Alcune sono uscite in sala quasi in sordina, altre hanno avuto un momento di visibilità per poi finire nascoste tra le pieghe del catalogo Netflix. Ed è proprio lì che vale la pena andare a cercarle. Ecco tre titoli che raccontano un’Italia diversa, autentica, spesso dura, ma sempre profondamente umana.

Cento domeniche (2023 – prodotto da Amazon Prime Video, Palomar) è uno di quei film che ti colpiscono senza fare rumore. Antonio Albanese, che siamo abituati a vedere nei panni comici di “Come un gatto in tangenziale” o “Qualunquemente”, qui cambia registro e ci regala un’interpretazione intensa e sofferta.
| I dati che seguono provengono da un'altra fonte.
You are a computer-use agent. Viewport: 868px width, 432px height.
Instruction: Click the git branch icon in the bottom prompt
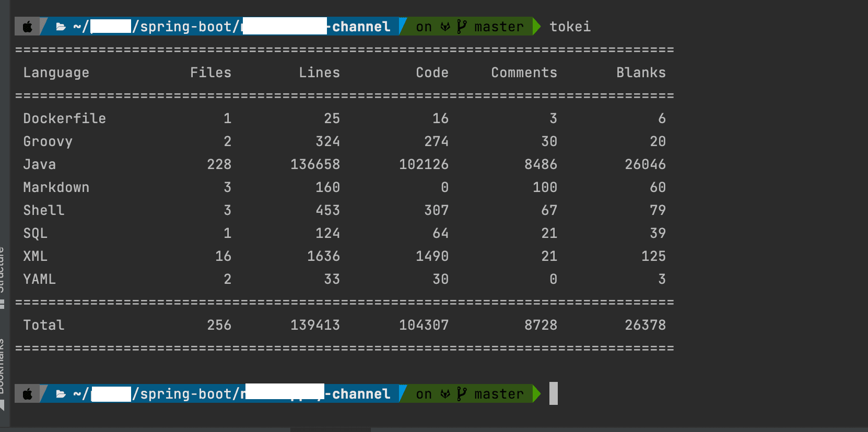click(x=462, y=394)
Non solo: scrive, dirige e interpreta questo dramma che nasce da fatti reali, ovvero le storie di chi ha perso tutto a causa di truffe bancarie e crack finanziari. Il protagonista è un uomo in prepensionamento che sogna solo di accompagnare la figlia all’altare, ma scopre di aver perso tutti i risparmi di una vita. Una storia semplice e devastante, ambientata in una provincia che conosciamo bene, fatta di bar, amici, ex mogli, madri fragili.
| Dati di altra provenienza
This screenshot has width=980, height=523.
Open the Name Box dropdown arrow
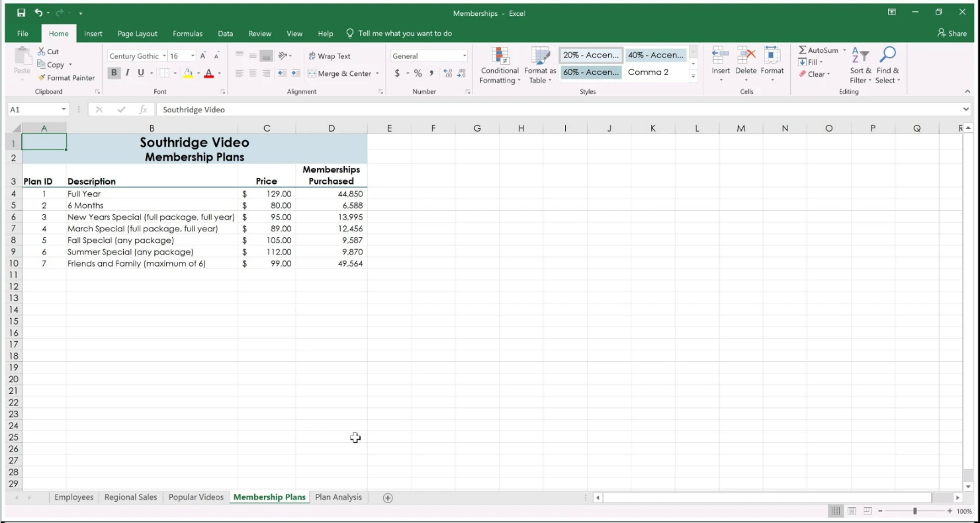(64, 110)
E proprio quella madre – interpretata da una struggente Giulia Lazzarini – è il cuore emotivo del film. Con il 79% di gradimento su Google e un 6,8 su IMDb, “Cento domeniche” è un piccolo manifesto di dolore e dignità calpestata. Se non lo hai mai visto, merita di essere (ri)scoperto su Netflix: non per farti male, ma per farti sentire qualcosa di vero.

Poi c’è L’ultima volta che siamo stati bambini (2023 – Medusa Film), l’esordio alla regia di Claudio Bisio. Un esordio sorprendente, delicato, capace di affrontare un tema enorme – la Shoah – senza mai perdere la leggerezza dello sguardo infantile.
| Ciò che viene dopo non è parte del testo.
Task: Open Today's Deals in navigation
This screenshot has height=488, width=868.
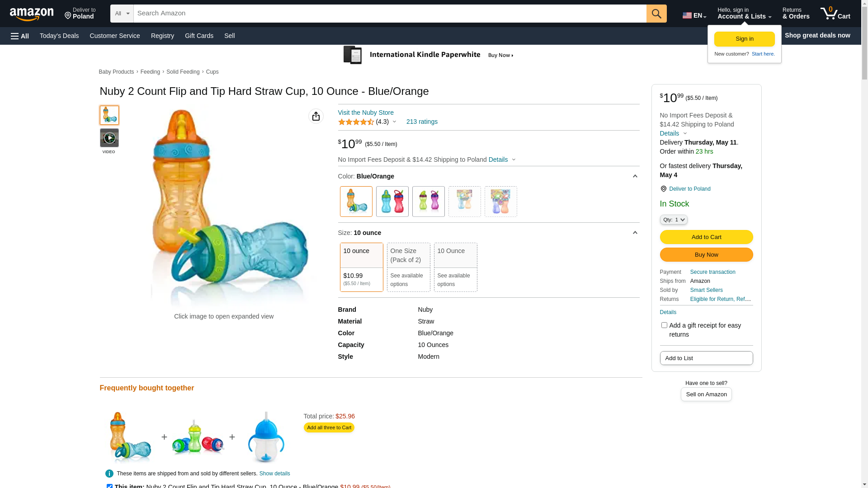Action: [x=59, y=36]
Tratto dal romanzo di Fabio Bartolomei, racconta la Roma del 1943 attraverso gli occhi di quattro bambini, amici inseparabili. Quando uno di loro, Riccardo, viene deportato perché ebreo, gli altri tre decidono di partire per “salvarlo”. Ne esce un film che mescola avventura, tenerezza, paura e consapevolezza.

Non c’è retorica, non c’è pietismo: Bisio lascia che siano gli sguardi dei bambini a parlare, e questo lo rende un’opera speciale. È stato premiato ai Nastri d’Argento e candidato ai David di Donatello, ma è ancora un po’ un tesoro nascosto per chi ama il cinema italiano contemporaneo. Su Google ha raccolto un 86% di gradimento e un 6,6 su IMDb. Vale la pena guardarlo, fosse solo per lasciarsi sorprendere da un film che racconta la tragedia attraverso la purezza dell’infanzia.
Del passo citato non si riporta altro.